▶ _What to work on_: Rewrite every line of the items below as a JSON list of strings, one string per line, with blank lines omitted. Leave the pictures out of the answer.

::::::::

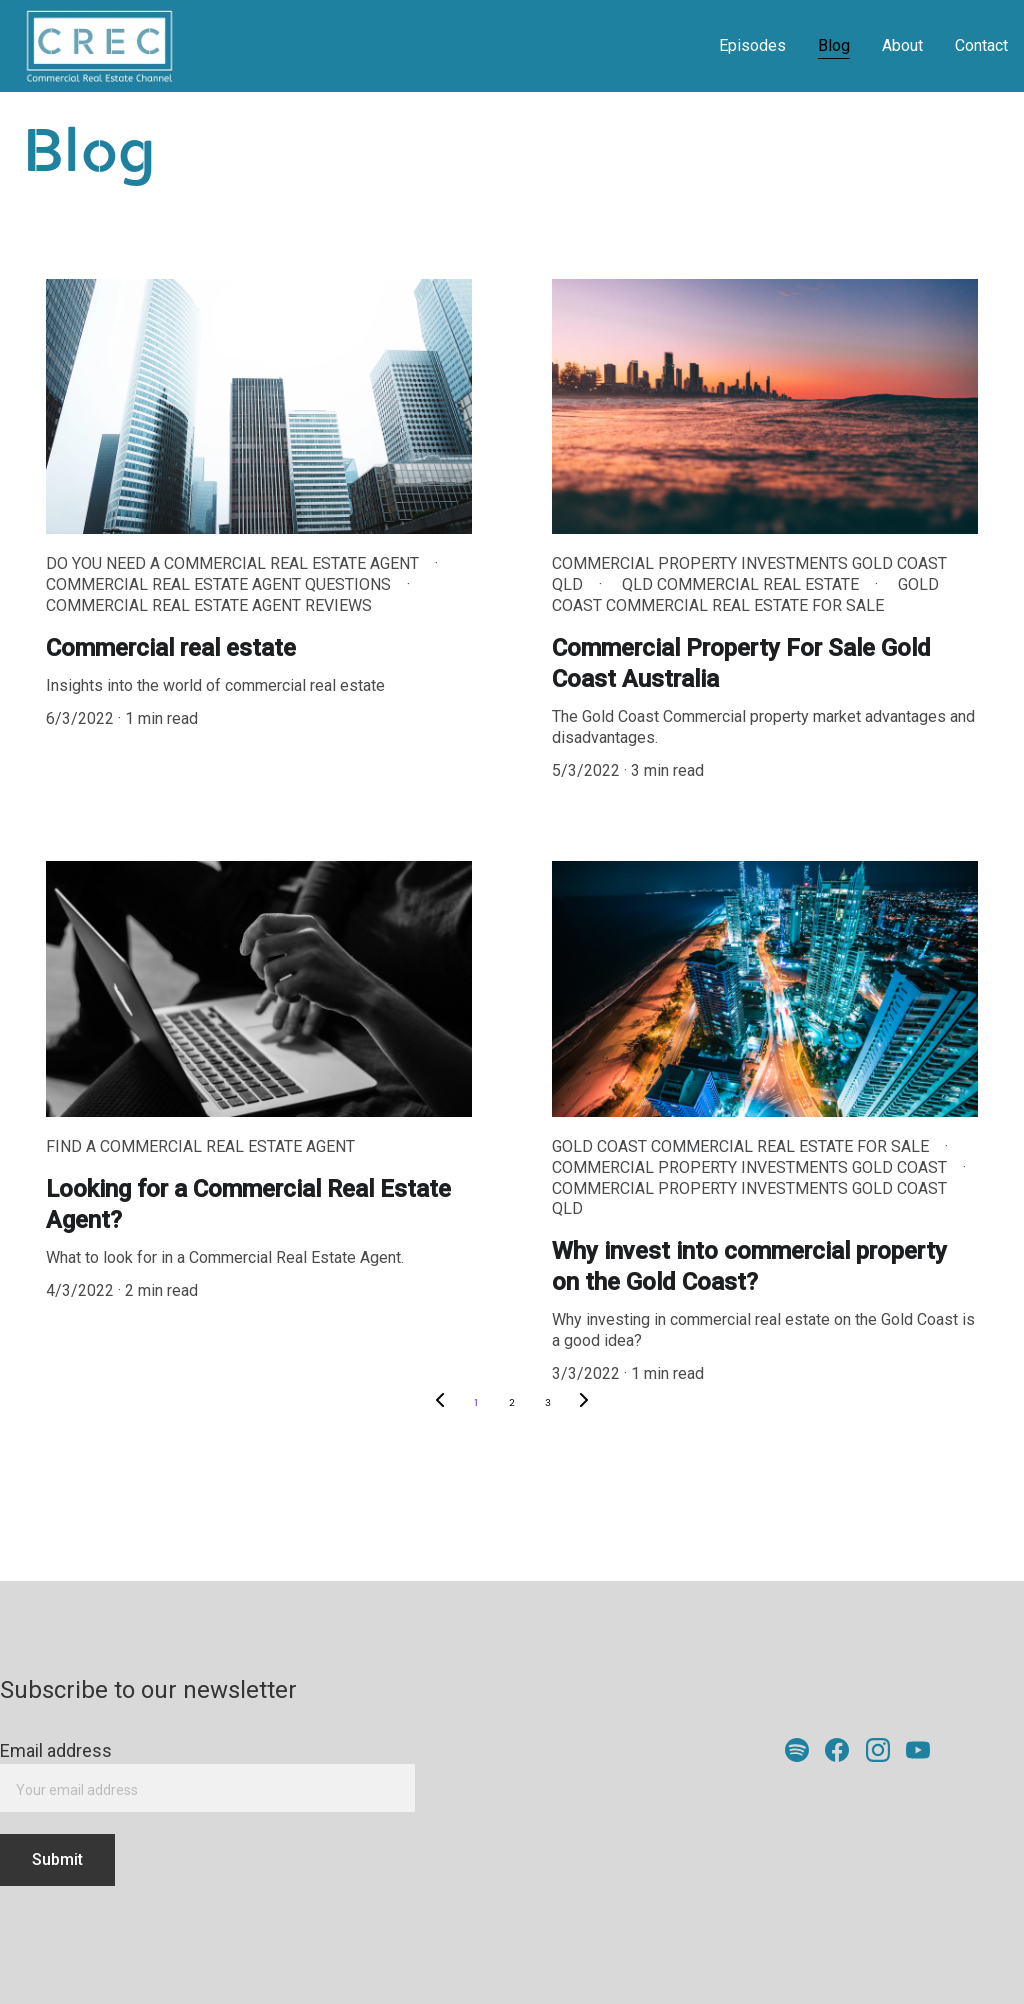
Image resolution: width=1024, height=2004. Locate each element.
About (902, 45)
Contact (981, 45)
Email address (56, 1750)
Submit (57, 1859)
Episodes (752, 45)
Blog (834, 45)
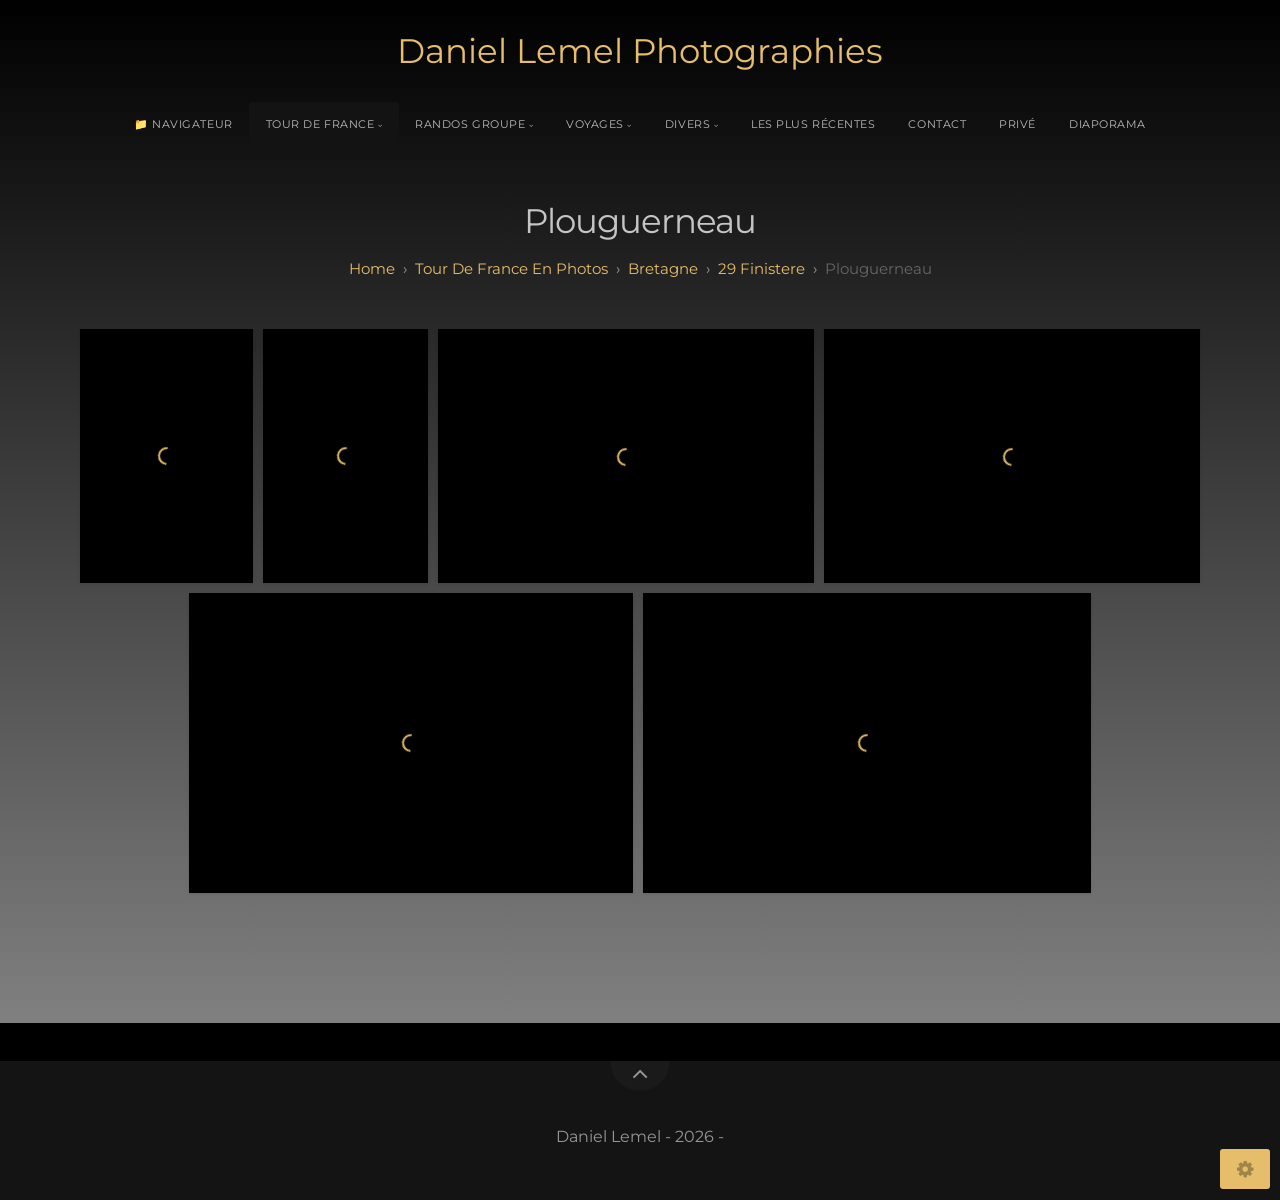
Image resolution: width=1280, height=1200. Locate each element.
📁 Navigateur (183, 124)
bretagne (663, 268)
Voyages (595, 124)
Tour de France (320, 124)
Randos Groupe (470, 124)
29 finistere (761, 268)
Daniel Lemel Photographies (640, 51)
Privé (1017, 124)
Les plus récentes (813, 124)
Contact (937, 124)
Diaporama (1107, 124)
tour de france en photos (511, 268)
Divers (687, 124)
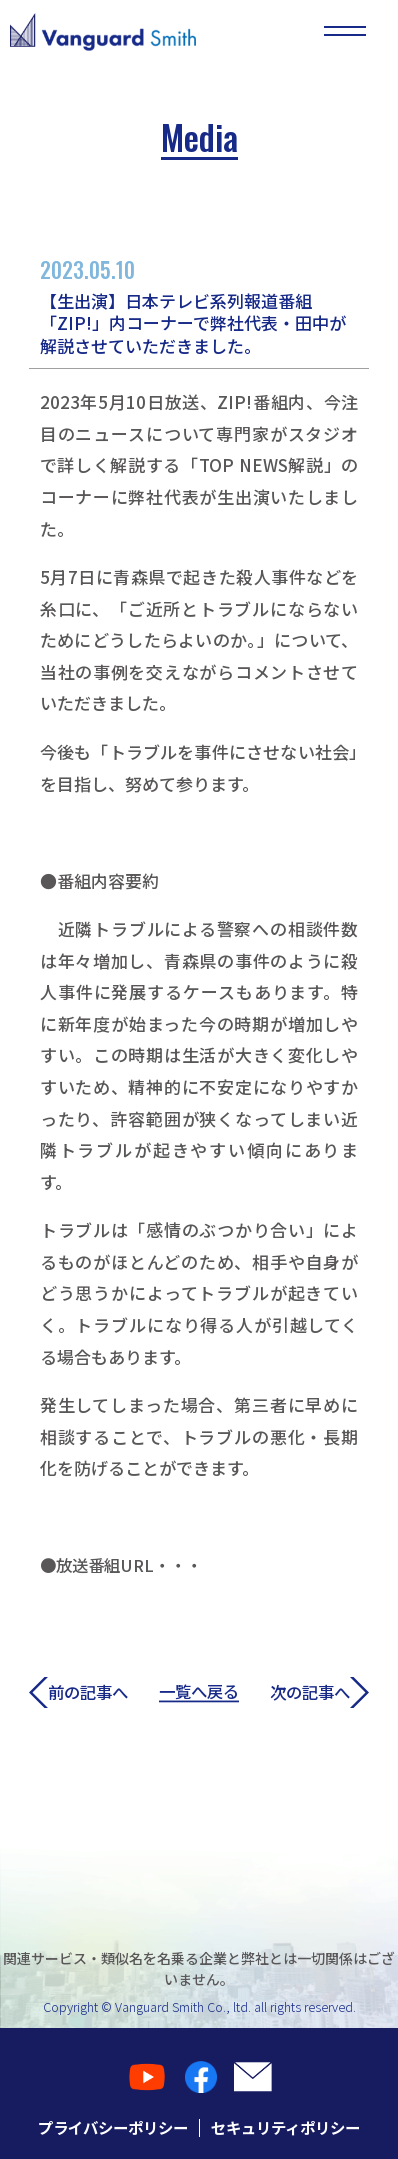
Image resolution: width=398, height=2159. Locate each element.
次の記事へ (317, 1692)
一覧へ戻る (199, 1692)
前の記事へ (81, 1692)
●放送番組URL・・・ (125, 1564)
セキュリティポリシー (290, 2127)
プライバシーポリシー (108, 2127)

::::::::

▶ _Solution to this problem_:
[
  "Image resolution: width=1024, height=2004. Locate each element.",
  "About (902, 45)",
  "Contact (981, 45)",
  "Email address (56, 1750)",
  "Submit (57, 1859)",
  "Episodes (752, 45)",
  "Blog (834, 45)",
  "Image resolution: width=1280, height=1200. Locate each element.",
  "📁 Navigateur (183, 124)",
  "bretagne (663, 268)",
  "Voyages (595, 124)",
  "Tour de France (320, 124)",
  "Randos Groupe (470, 124)",
  "29 finistere (761, 268)",
  "Daniel Lemel Photographies (640, 51)",
  "Privé (1017, 124)",
  "Les plus récentes (813, 124)",
  "Contact (937, 124)",
  "Diaporama (1107, 124)",
  "tour de france en photos (511, 268)",
  "Divers (687, 124)",
  "Image resolution: width=398, height=2159. Locate each element.",
  "次の記事へ (317, 1692)",
  "一覧へ戻る (199, 1692)",
  "前の記事へ (81, 1692)",
  "●放送番組URL・・・ (125, 1564)",
  "セキュリティポリシー (290, 2127)",
  "プライバシーポリシー (108, 2127)"
]